Absence of parental care and monitoring and poverty are driving children into criminal activities, steering up the rate of juvenile delinquency in the country.

“I left home in Dinajpur at the age of 10. I had a fight with my mother. I was outraged and so I ran away and took shelter at the Parbotipur railway station. I lived there for five months surrounded by drug peddlers, thieves and hijackers. Leaving Parbotipur I went to Daulatdia, however, the scenario was no different there. Eventually I could not help myself but to get involved with illegal activities. Two years later, I came to Dhaka with my master,” said a boy aged around 14, who works as a drug peddler at capital’s Chandrima Uddyan.

A sex worker of around the same age at capital’s Suhrawardi Park said: “As I was the eldest daughter in the family my mother used to insist me to go outside and get money somehow. She was highly annoyed with me. So I used to go out often in search of work and eventually got involved in sex trade.”

Currently she is living with her parents.

She said: “Those who supply clients to us are of the same age as ours. These pimps are also involved in the drug selling.”

“However, they are just the frontiers. The ultimate carriers of the unscrupulous business run the deal from behind the curtains. The peddlers get commission of only Tk10 for selling each unit,” she claimed.

Talking with 25 drug peddlers and 10 pickpockets, all aged under 18, it was found that 82% of them considered their activities to be “crimes,” while the rest did not.

Eighty percent of the children, who were engaged in pick pocketing, said they did the job individually, not in groups. Most of them carried the acts during night. Some of them also expressed the desire to become terrorists one day.

On the basis of studies conducted over children engaged in crimes and years of experiences of working in the field, experts say they were introduced to criminal activities by none other than their parents. This was not the case with the lower income group only.

Parents belonging to the upper strata of the society were also responsible for their children’s addiction to drugs. They observed that most of the teenagers fell prone to drug addiction because their parents provided them with excessive pocket money. The parents of this group rarely bothered to spend quality time with their children, as they were too busy with work.

Nayeem Wahra, a children’s rights specialist said choked by poverty many parents forcefully engaged their children in work outside home to get an addition in the family income.

This often leaves the child with no other option but to avail means of earning which are not based on any ethical ground. This is how they fall prey to criminality and the rate of juvenile delinquency rises up, he opined.

 “We cannot solely blame the parents for this. First we have to ensure that the families become self-reliant in terms of income,” he added,

Most of the time, the adolescents engage in violence out of sheer curiosity and due to lack of foresight. They also get involved to test their physical strength, endurance and to meet the desire for adventure.
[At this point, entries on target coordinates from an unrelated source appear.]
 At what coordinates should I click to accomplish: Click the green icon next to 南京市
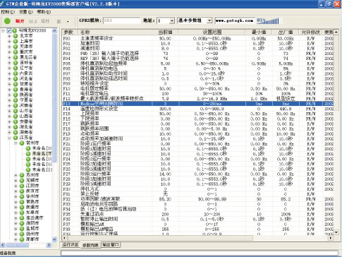point(22,191)
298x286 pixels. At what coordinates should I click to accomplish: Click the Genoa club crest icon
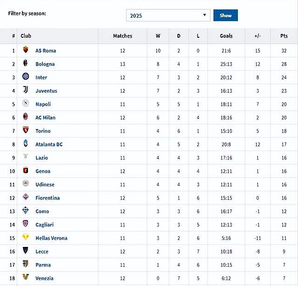tap(26, 171)
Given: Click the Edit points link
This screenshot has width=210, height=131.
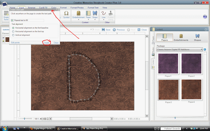Looking at the screenshot, I should click(x=15, y=42).
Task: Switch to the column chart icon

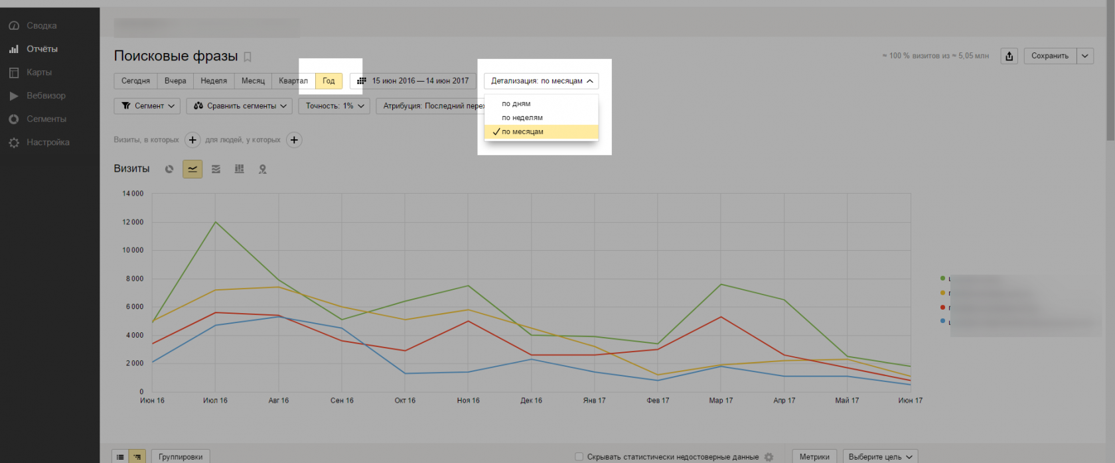Action: [239, 169]
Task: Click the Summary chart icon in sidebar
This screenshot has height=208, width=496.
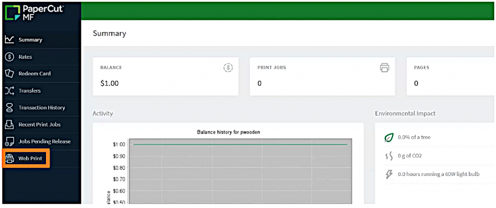Action: click(9, 40)
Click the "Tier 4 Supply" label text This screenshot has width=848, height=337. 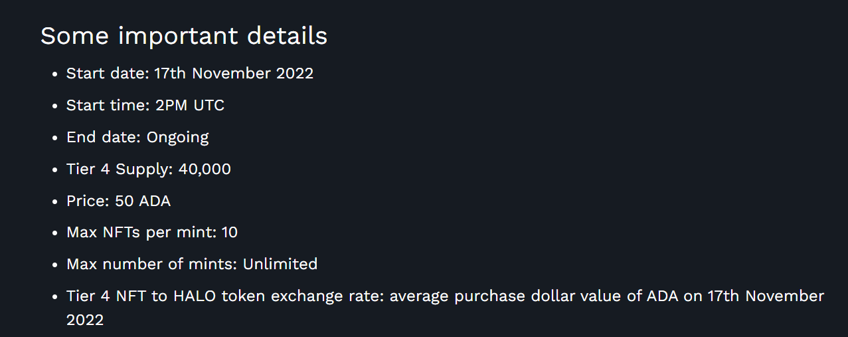coord(118,169)
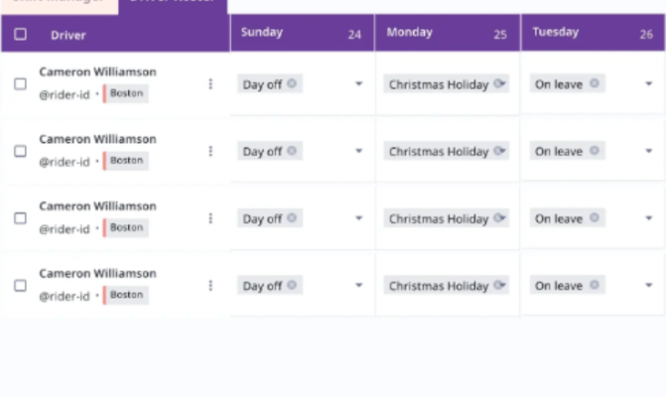Click the Monday 25 column header

447,33
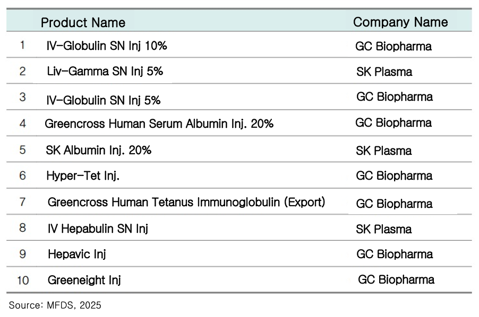Click Greencross Human Tetanus Immunoglobulin (Export)
479x317 pixels.
[186, 202]
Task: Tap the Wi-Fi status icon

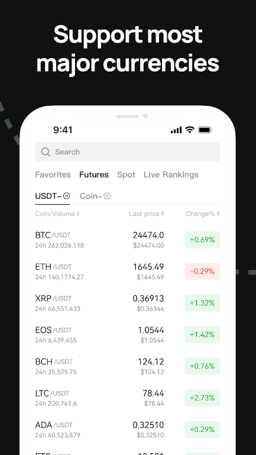Action: (x=190, y=130)
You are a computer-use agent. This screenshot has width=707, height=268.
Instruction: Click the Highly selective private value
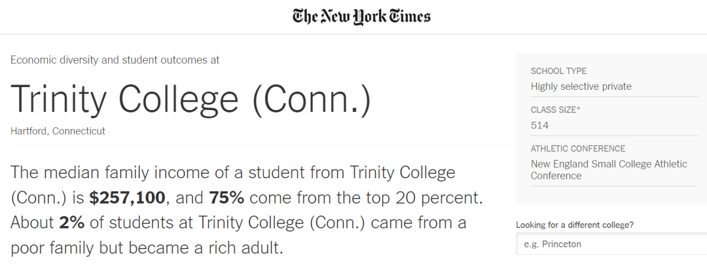(581, 86)
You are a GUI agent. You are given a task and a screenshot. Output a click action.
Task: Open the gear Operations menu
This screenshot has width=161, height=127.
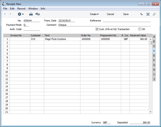click(x=21, y=14)
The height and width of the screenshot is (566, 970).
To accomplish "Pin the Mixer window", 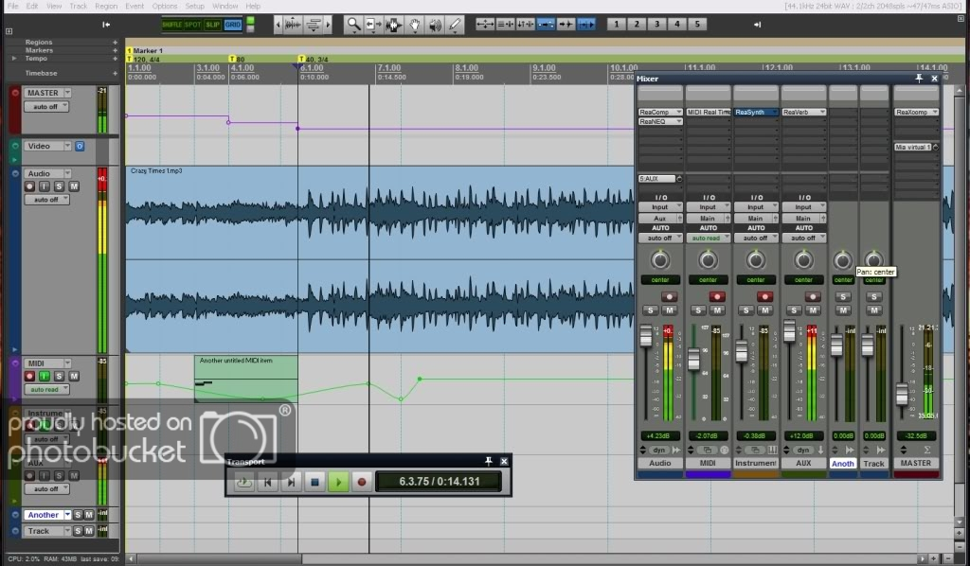I will pos(919,79).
Wahida Banu, executive director of Aparajeyo Bangladesh, a non-government organisation, told: “If one goes by record, you will find 75% of the children in the country have been brought up in grave financial crisis.”

Taking advantage of their poor economic conditions, some unscrupulous gangsters engage them in criminal activities.

She added: “Poverty brings them to the roads. We are trying our best to bring them to the path of correction but after being released from shelter homes like rehabilitation centers and juvenile correctional centers, they take the same path again as we are not providing them with any alternative way of income.”

Noted psychologist Dr Mehtab Khanam observes that children by nature are creatures who need nurturing to turn into adults through learning and gathering experiences in life.

The manner in which children grow up and the kind of things they observe in their surroundings influence the foundation of their principles that they eventually form about life.

She added that absence of strong parental control and lack of opportunity to get proper education are compelling the juveniles to engage in criminal activities.